Task directions: Restate word for word the material below, starting at the line that contains "Given: Switch to the 大纲 outline tab" and stopping after the last line; skip pictures.

Extracted information:
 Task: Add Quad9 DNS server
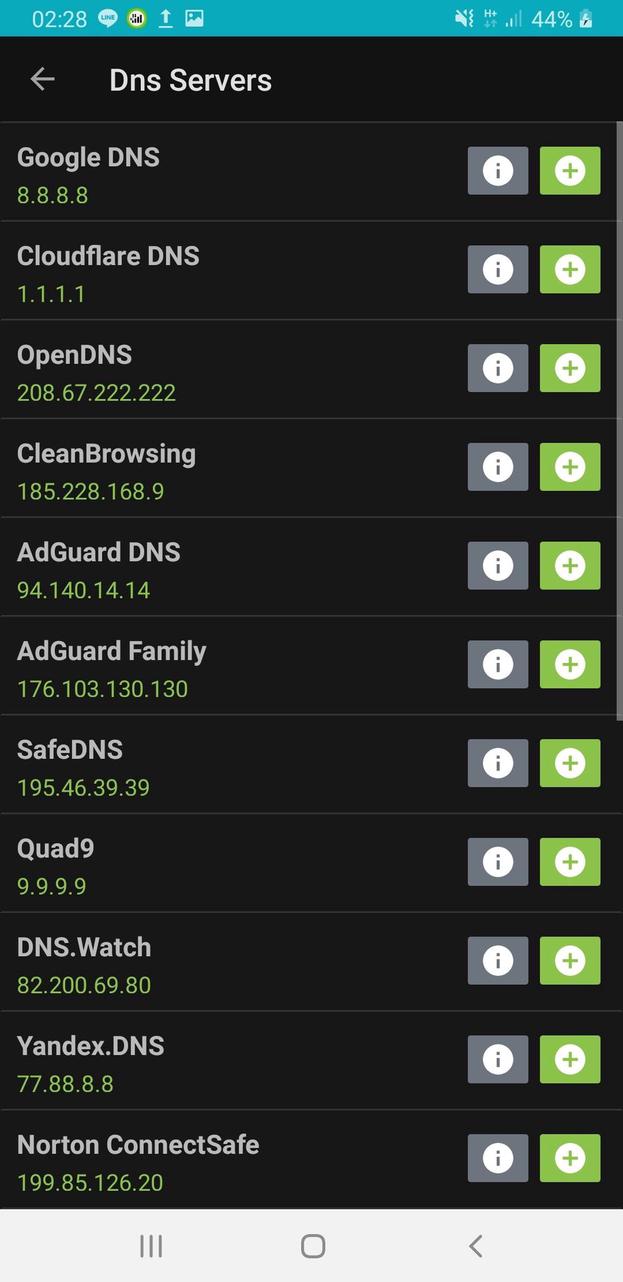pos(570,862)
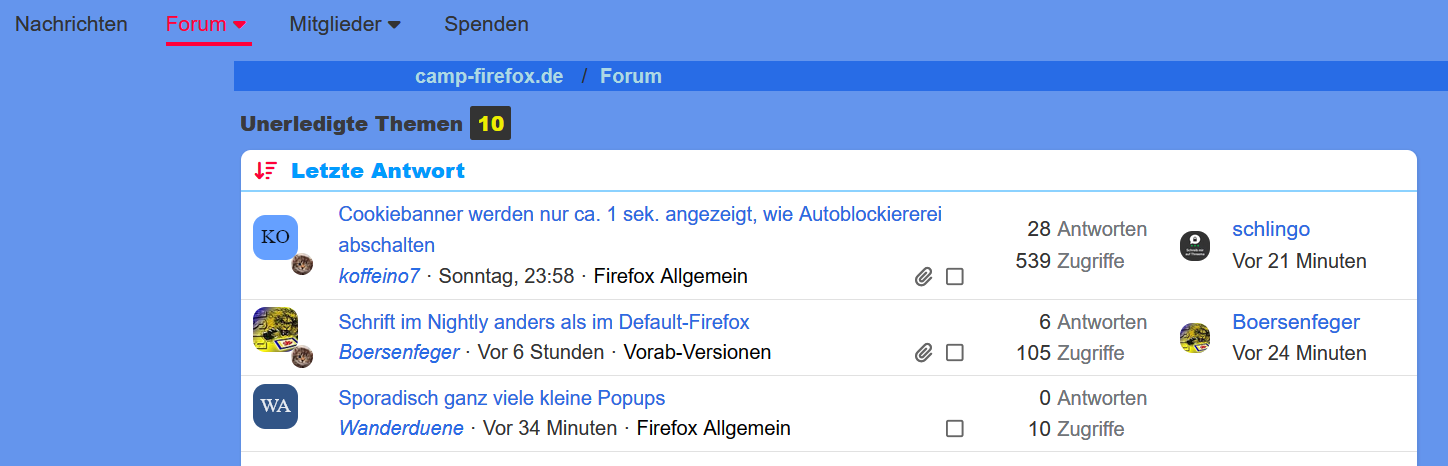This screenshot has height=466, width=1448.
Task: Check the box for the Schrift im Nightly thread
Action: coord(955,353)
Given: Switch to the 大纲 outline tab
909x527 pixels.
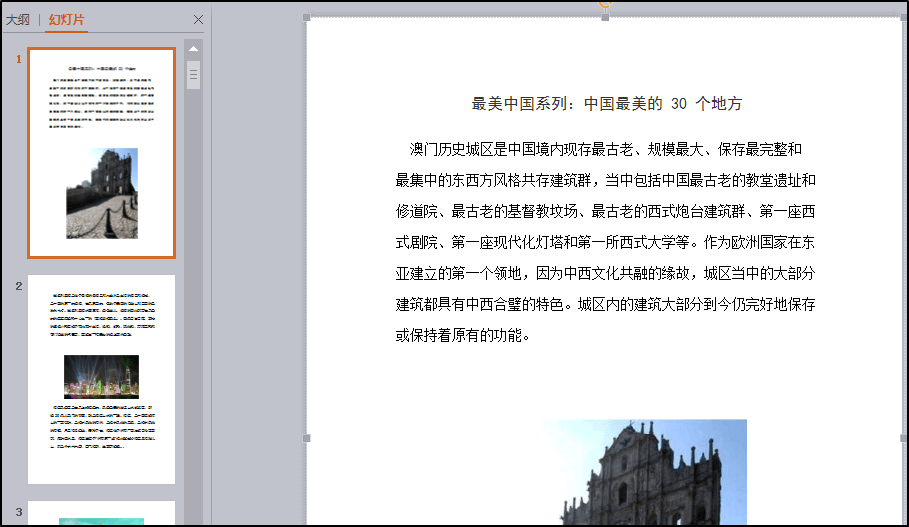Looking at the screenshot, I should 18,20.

Response box:
Given: Switch to the 大纲 outline tab
909x527 pixels.
Looking at the screenshot, I should 18,20.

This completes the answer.